According to the Székely and Rizzo (2014) and Yao et al. (2018), \(T_{n,p,q}(\textbf{X},\textbf{Y})\) can be fast implemented. Define the respective \({\mathcal {U}}\)-centred versions of \(a_{ij}=\textbf{X}_i^\top \textbf{X}_j\) and \({b}_{ij}=\textbf{Y}_i^\top \textbf{Y}_j\) as follows:

$$\begin{aligned} A_{ij}= & {} {a}_{ij}-\frac{1}{n-2}\sum _{l\ne i} {a}_{il}- \frac{1}{n-2}\sum _{k\ne j}{a}_{kj}+ \frac{1}{(n-1)(n-2)}\sum _{k\ne l} {a}_{kl},\\ B_{ij}= & {} {b}_{ij}-\frac{1}{n-2}\sum _{l\ne i} {b}_{il} -\frac{1}{n-2}\sum _{k\ne j}{b}_{kj}+\frac{1}{(n-1)(n-2)}\sum _{k\ne l}{b}_{kl}. \end{aligned}$$

Then \(T_{n,p,q}(\textbf{X},\textbf{Y})\) has the following reformulation:

$$\begin{aligned} T_{n,p,q}(\textbf{X},\textbf{Y})=\frac{1}{n(n-3)}\sum _{i\ne j} {A}_{ij}{B}_{ij} \end{aligned}$$

which is shown to be a quick implementation in numerical simulations.

2.1 Asymptotic analysis of \(T_{n,p,q}(\textbf{X},\textbf{Y})\) under null hypothesis

In this subsection the asymptotic properties of \(T_{n,p,q}(\textbf{X},\textbf{Y})\) are investigated under some regularity assumptions. Some notations are introduced before studying the properties of the proposed statistic. Write \(L_1(\textbf{Z},\textbf{Z}')=\textrm{E}\{L(\textbf{Z},\textbf{Z}'')L(\textbf{Z}',\textbf{Z}'')|(\textbf{Z},\textbf{Z}')\}\), and \(\zeta ^2=\textrm{E}\{L(\textbf{Z},\textbf{Z}')^2\}\), where \(L(\textbf{Z},\textbf{Z}')=\textbf{X}^\top \textbf{X}'\textbf{Y}^\top \textbf{Y}'\). To obtain the asymptotic distribution of \(T_{n,p,q}(\textbf{X},\textbf{Y})\) we require the following technical assumption.

(A1) \(\textrm{E}\{L_1(\textbf{Z},\textbf{Z}')^2\}=o(\zeta ^4)\),   \(\textrm{E}\{(\textbf{X}^\top \textbf{X}'\textbf{Y}^\top \textbf{Y}')^4\}\) \(=o(n\zeta ^4)\), \(\textrm{E}\{(\textbf{X}^\top \textbf{X}'\textbf{Y}^\top \textbf{Y}'')^4\}=o(n\zeta ^4)\) and \(\textrm{E}\{(\textbf{X}^\top \textbf{X}')^4\}\textrm{E}\{(\textbf{Y}^\top \textbf{Y}')^4\}=o(n\zeta ^4)\).

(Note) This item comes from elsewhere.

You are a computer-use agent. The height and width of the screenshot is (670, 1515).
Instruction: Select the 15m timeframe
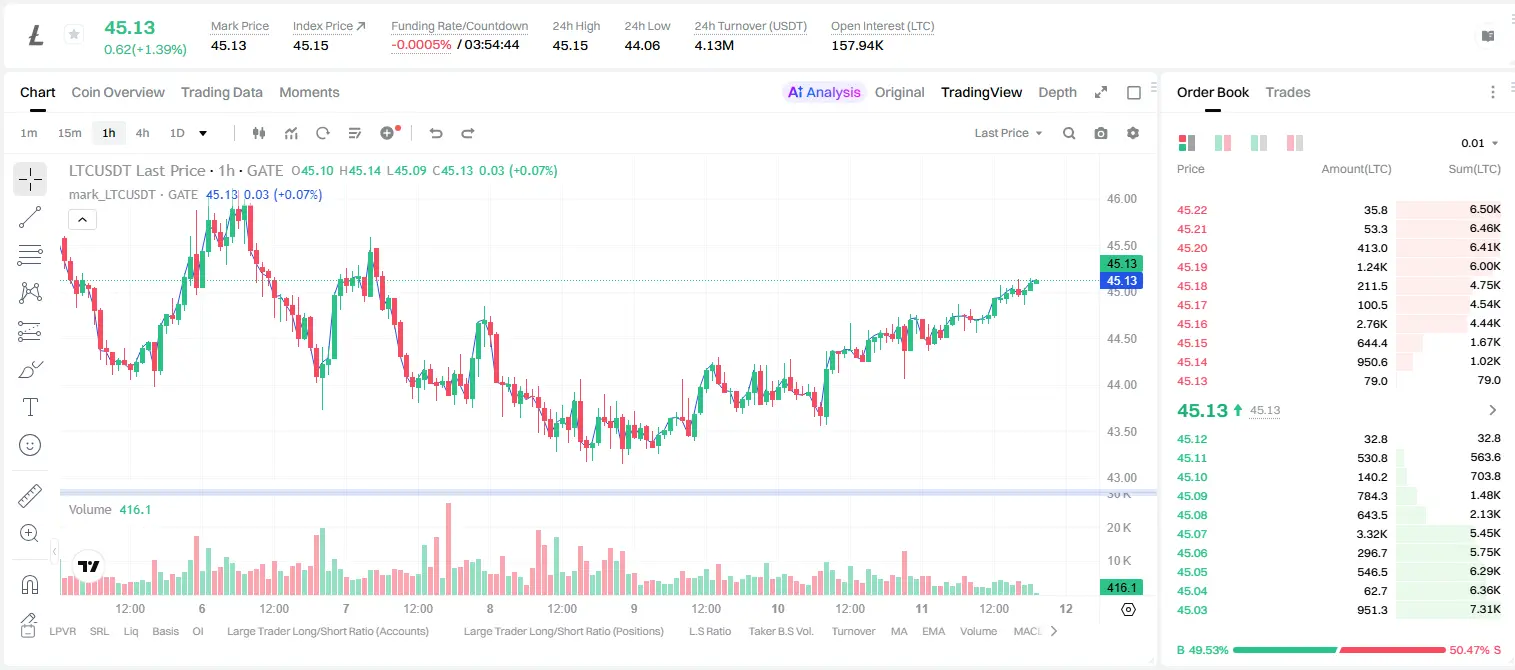(x=69, y=133)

The following theorem presents the limiting null distribution of \(T_{n,p,q}(\textbf{X},\textbf{Y})\).

Theorem 1

Suppose assumption (A1) holds. Then under \(H_0\), as \((n,p+q)\rightarrow \infty \) we have that

$$\begin{aligned} \frac{nT_{n,p,q}(\textbf{X},\textbf{Y})}{\sqrt{2\zeta ^2}} \overset{d}{\longrightarrow }\ {\mathcal {N}}(0,1), \end{aligned}$$

and a ratio consistent estimator of \(\zeta ^2\) is

$$\begin{aligned} \zeta ^2_n=\frac{1}{n(n-3)}\sum _{i\ne j} A_{ij}^2B_{ij}^2, \end{aligned}$$

where \(\overset{d}{\longrightarrow }\ \) denotes convergence in distribution.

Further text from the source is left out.